Some Australian water utilities spend millions of dollars a year removing ‘fatbergs’ – an amalgam of wet wipes, sewage and cooking fat that collects in pipes – from their networks.
‘Keep wipes out of pipes’ has long been a catchcry of Sydney Water, and spokesperson Peter Hadfield said the utility was disappointed by the Federal Court’s decision.
“Sydney Water removes over 500 kg of wipes from our network every year at a cost of over $8 million dollars,” Hadfield said.
“We commenced our ‘keep wipes out of pipes’ campaign in 2015 and we have seen positive behavioural change in our customers. Hopefully the decision by the Federal Court won’t set back this behavioural change.”
Hadfield said it was an expensive exercise to remove blockages or repair damage done to private sewer pipes by flushing wipes, with one Sydney Water customer reporting a $16,000 plumbing bill as a result.
“Despite the Federal Court decision, in order to save the environment and to prevent expensive future plumbing bills for Australian households, it is up to all consumers to stop flushing wet wipes or any other bathroom or personal hygiene product down the toilet,” he said.

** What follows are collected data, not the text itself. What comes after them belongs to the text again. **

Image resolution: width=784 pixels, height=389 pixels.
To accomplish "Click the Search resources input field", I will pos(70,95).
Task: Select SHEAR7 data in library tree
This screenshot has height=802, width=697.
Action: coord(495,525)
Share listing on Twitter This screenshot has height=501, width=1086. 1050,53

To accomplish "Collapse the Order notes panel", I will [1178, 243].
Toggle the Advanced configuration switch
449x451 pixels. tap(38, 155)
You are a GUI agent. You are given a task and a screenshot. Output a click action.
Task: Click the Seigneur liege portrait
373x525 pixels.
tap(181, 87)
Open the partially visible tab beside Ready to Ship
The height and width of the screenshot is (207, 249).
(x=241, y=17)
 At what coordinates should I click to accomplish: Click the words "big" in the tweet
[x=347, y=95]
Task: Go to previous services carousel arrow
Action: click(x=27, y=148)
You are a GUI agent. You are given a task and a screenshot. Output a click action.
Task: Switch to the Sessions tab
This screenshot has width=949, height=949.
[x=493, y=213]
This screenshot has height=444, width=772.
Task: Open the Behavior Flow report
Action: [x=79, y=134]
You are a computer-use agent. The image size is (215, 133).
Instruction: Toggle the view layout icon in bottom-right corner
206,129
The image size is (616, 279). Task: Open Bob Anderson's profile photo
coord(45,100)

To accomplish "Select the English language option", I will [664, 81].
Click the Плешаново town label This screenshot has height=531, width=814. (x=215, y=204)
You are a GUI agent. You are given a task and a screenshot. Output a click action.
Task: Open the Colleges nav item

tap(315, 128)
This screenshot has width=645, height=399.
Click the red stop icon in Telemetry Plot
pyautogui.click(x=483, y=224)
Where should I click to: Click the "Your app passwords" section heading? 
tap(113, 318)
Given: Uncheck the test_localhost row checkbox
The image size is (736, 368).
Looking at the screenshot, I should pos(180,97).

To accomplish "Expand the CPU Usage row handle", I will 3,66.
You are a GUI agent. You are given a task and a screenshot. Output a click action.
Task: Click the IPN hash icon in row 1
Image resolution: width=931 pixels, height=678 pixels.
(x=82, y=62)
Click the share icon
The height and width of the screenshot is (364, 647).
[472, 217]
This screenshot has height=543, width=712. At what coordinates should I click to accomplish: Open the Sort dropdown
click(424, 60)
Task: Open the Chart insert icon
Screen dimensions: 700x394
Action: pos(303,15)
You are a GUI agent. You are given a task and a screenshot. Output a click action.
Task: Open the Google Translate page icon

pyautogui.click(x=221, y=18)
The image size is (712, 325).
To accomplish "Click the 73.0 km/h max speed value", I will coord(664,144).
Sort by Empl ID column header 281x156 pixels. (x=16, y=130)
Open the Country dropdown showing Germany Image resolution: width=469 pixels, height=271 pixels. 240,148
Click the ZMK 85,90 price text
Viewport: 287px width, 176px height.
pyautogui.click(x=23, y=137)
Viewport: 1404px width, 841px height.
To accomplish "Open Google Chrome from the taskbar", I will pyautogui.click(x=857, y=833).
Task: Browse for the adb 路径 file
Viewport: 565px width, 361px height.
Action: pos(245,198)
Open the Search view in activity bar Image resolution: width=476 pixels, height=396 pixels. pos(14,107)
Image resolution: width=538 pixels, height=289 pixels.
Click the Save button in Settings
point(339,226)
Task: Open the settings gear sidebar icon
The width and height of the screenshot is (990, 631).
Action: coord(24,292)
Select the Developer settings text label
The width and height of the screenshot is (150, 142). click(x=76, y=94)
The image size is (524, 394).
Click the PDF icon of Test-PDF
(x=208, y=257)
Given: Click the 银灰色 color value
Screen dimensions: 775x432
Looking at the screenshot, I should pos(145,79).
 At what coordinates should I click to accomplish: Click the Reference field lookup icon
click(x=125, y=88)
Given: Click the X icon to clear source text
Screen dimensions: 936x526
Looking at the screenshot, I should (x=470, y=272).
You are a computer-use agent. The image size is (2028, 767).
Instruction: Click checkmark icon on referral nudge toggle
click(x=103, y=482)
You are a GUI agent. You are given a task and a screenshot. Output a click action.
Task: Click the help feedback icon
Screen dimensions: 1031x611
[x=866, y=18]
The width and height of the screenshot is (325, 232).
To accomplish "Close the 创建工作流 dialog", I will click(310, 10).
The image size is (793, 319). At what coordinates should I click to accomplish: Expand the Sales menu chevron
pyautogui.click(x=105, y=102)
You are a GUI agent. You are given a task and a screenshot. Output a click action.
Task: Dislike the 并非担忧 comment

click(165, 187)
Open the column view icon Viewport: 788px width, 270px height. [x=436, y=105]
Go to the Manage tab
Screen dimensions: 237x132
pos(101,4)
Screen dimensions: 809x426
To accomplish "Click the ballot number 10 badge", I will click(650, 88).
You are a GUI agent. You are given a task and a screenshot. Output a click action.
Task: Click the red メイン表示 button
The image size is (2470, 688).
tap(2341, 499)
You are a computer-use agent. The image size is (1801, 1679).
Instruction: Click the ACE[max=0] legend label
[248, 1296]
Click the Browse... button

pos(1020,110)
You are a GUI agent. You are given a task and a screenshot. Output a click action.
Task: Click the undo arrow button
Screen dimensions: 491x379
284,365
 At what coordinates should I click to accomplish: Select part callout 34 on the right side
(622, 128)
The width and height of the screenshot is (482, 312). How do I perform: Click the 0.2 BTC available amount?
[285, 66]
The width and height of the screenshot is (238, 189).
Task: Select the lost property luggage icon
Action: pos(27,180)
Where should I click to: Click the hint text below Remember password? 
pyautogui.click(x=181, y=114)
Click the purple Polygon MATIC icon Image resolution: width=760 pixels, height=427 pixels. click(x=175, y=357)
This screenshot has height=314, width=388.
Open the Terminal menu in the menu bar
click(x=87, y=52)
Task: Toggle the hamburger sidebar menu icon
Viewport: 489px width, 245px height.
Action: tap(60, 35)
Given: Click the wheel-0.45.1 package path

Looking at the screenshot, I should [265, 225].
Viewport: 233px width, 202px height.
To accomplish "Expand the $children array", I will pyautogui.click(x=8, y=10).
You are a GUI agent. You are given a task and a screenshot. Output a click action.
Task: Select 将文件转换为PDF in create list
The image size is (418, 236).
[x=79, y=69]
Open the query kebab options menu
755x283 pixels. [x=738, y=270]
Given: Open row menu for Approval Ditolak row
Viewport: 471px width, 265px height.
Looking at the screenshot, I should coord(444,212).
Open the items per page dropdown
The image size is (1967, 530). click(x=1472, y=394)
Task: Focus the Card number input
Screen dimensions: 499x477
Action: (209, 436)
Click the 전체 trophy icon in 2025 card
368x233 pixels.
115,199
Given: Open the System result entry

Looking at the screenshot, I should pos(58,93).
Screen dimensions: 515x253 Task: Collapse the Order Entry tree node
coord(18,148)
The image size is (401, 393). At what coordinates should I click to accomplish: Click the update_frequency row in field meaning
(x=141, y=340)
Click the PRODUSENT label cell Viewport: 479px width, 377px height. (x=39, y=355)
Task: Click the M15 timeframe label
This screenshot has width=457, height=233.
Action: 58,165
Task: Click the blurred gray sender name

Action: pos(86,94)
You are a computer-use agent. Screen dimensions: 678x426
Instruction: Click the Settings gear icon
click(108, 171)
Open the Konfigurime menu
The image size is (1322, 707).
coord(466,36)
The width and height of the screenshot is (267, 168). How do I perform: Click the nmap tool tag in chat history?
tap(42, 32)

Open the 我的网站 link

While the ACCC lost its case against Kimberly-Clark, in April 2018 the Federal Court ordered Pental Limited and Pental Products to pay $700,000 for making false and misleading claims about their White King ‘flushable’ toilet and bathroom cleaning wipes.
Pental had marketed the wipes as being “made from a specially designed material, which will disintegrate in the sewage system when flushed, just like toilet paper”.
The Water Services Association of Australia is currently working to develop a national standard that defines the criteria for material that can be flushed down the toilet, along with appropriate labelling requirements.
This could involve labelling wipes and personal hygiene products with ‘do not flush’.
The standard is expected to be available for public consultation in August, with publication by the end of 2019.